- Task prompt: In the listing below, a line holding "Dempsey Farms (39, 1881)" and a line holding "[On-Island Markets] (83, 943)" mark the range. Retype both exactly, with all lines between them.

- Task inputs:
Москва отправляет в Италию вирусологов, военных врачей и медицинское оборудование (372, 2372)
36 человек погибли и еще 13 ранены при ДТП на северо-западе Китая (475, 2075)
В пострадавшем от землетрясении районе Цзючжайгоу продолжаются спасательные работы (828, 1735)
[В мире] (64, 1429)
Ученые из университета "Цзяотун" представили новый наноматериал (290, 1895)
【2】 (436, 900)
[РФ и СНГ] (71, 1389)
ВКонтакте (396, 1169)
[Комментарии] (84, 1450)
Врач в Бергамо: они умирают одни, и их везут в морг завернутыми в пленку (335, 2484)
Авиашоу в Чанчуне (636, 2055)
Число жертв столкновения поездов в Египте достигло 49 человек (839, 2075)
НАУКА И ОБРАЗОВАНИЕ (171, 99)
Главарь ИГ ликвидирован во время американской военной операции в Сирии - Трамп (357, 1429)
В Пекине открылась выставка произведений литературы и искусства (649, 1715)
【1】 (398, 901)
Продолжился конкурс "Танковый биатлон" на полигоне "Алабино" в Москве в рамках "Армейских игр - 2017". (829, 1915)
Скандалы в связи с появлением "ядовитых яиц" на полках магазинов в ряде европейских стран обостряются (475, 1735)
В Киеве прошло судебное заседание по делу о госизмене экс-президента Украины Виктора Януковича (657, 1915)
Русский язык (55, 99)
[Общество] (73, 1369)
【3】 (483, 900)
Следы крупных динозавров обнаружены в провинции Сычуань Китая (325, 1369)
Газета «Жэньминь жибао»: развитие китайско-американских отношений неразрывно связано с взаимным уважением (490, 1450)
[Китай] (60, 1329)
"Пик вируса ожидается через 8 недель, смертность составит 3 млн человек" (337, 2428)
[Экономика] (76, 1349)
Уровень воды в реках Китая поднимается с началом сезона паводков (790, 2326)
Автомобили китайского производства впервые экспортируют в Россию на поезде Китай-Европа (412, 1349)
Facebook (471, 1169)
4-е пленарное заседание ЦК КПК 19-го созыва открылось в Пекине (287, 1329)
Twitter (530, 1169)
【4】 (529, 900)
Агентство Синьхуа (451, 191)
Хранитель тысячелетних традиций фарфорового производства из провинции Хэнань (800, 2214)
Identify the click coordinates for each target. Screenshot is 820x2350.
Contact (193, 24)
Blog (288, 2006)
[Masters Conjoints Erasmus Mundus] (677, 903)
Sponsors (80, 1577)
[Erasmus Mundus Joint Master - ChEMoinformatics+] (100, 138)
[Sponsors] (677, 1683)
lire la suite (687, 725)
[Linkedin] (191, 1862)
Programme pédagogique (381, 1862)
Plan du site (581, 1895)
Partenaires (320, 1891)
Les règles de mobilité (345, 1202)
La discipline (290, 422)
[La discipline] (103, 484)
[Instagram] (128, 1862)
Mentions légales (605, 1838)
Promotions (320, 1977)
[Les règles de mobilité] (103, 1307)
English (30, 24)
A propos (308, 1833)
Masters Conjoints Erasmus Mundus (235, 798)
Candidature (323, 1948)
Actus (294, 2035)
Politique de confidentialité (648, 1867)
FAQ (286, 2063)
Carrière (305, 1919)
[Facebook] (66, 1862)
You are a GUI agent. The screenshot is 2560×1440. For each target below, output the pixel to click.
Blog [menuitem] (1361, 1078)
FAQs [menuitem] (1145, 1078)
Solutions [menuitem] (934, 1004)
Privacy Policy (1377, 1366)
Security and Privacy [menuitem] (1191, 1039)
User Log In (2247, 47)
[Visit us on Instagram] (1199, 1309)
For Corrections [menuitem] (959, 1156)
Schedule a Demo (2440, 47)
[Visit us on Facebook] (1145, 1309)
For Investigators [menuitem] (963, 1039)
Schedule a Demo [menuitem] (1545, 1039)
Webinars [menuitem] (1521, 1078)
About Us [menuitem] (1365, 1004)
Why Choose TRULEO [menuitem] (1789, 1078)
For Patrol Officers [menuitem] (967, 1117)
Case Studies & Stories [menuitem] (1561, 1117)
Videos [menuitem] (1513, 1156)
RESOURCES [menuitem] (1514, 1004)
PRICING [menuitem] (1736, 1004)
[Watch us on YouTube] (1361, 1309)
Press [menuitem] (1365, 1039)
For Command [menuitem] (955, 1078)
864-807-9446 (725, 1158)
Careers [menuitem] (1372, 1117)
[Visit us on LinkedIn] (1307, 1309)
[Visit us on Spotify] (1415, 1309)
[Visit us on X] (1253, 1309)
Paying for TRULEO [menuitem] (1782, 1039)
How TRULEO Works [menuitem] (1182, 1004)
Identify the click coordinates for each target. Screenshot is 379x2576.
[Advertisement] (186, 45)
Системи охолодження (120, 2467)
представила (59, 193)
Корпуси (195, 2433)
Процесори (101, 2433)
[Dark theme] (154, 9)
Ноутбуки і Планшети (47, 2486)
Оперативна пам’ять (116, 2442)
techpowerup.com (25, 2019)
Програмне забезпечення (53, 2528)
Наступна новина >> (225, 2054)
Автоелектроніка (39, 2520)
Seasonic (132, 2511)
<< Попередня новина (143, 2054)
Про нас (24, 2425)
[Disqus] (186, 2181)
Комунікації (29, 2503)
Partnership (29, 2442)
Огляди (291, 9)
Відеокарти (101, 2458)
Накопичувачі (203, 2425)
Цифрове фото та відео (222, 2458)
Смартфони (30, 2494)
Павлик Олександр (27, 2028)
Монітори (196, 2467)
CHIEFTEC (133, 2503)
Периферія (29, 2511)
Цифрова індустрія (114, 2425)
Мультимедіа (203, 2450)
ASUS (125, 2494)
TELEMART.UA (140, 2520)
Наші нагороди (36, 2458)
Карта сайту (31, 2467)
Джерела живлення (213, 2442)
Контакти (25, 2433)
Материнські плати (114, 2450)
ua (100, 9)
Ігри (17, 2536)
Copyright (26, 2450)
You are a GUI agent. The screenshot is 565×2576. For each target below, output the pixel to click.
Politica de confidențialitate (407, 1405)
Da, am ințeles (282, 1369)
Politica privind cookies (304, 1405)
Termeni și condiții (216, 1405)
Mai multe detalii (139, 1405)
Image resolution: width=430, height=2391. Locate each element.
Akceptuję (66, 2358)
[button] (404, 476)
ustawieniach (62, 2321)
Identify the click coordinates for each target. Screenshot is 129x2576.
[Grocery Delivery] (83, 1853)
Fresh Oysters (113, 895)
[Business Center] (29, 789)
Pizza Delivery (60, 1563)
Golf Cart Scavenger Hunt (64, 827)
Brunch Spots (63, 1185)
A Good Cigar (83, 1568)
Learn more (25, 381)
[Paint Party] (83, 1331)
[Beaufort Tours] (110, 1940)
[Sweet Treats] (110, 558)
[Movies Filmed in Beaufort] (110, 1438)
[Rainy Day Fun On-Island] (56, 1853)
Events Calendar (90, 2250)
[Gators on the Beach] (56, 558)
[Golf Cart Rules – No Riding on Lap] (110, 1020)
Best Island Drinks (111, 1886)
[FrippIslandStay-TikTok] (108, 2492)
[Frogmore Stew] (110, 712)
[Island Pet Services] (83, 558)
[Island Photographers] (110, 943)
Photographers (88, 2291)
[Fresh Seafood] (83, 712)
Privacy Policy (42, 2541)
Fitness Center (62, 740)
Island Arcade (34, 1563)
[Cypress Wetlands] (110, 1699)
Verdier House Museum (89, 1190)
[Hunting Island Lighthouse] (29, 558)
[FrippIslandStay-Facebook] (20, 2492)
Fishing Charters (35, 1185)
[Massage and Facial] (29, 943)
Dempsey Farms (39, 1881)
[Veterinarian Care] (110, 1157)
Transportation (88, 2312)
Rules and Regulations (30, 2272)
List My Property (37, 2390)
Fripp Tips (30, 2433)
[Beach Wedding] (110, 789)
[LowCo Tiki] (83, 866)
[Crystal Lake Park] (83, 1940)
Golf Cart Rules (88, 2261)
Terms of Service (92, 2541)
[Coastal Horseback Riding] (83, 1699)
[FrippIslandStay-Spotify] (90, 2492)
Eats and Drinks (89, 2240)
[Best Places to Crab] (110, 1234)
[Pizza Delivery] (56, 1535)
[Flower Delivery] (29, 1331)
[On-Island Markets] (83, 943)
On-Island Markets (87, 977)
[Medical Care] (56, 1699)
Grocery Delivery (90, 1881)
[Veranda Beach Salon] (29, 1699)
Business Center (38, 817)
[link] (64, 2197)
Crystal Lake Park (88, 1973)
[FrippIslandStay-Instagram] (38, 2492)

- Answer to the problem:
Dempsey Farms (39, 1881)
[Veterinarian Care] (110, 1157)
Transportation (88, 2312)
Rules and Regulations (30, 2272)
List My Property (37, 2390)
Fripp Tips (30, 2433)
[Beach Wedding] (110, 789)
[LowCo Tiki] (83, 866)
[Crystal Lake Park] (83, 1940)
Golf Cart Rules (88, 2261)
Terms of Service (92, 2541)
[Coastal Horseback Riding] (83, 1699)
[FrippIslandStay-Spotify] (90, 2492)
Eats and Drinks (89, 2240)
[Best Places to Crab] (110, 1234)
[Pizza Delivery] (56, 1535)
[Flower Delivery] (29, 1331)
[On-Island Markets] (83, 943)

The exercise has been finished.